Neurol Res Int. 2026 Mar 2;2026:8882884. doi: 10.1155/nri/8882884. eCollection 2026.
ABSTRACT
BACKGROUND: Normal pressure hydrocephalus (NPH) is a neurological disorder in older adults, characterized by gait disturbance, urinary incontinence, and cognitive impairment, along with ventriculomegaly and normal intracranial pressure. The management of NPH often involves ventriculoperitoneal shunting (VPS), which can be programmable (P-VPS) or nonprogrammable (NP-VPS). While P-VPS offers the advantage of adjustable pressure settings, its impact on clinical outcomes and complications remains debated, particularly in resource-limited settings like Jordan.
METHOD: A retrospective review was conducted of 38 adult patients diagnosed with idiopathic NPH who underwent VPS placement between 2018 and 2024. Patients were classified into two groups: P-VPS and NP-VPS. Clinical outcomes, including symptom improvement, complication rates, hospital stay duration, and shunt revisions, were analyzed.
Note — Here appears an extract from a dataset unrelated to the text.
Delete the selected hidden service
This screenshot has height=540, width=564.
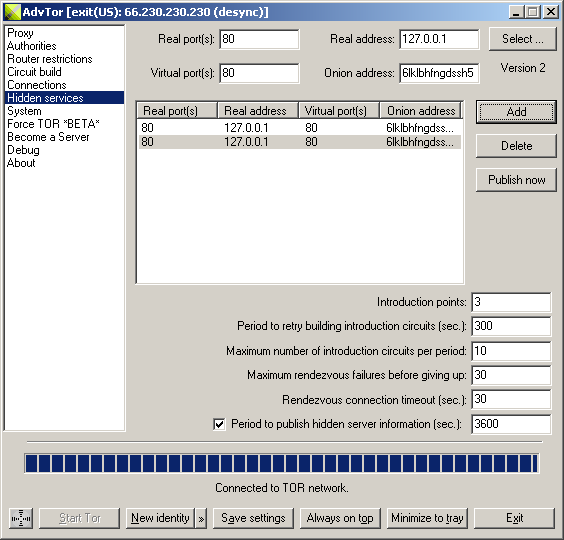[516, 146]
Statistical comparisons were made using SPSS, with p values < 0.05 considered significant.
RESULTS: The study found no significant differences between the two groups in symptom improvement. However, the NP-VPS group had a significantly shorter hospital stay (5.7 ± 3.2 days vs. 14.1 ± 11.9 days, p = 0.007). Complication rates, including infection and shunt revision, were higher in the P-VPS group (20.0% vs. 7.7% for infection; 32.0% vs. 15.4% for revision), though differences were not statistically significant.
CONCLUSION: Both P-VPS and NP-VPS resulted in similar symptom improvements, with NP-VPS showing a trend toward shorter hospital stays and comparable complication rates. Further multicenter studies with larger sample sizes are needed to validate these findings and refine management strategies for NPH.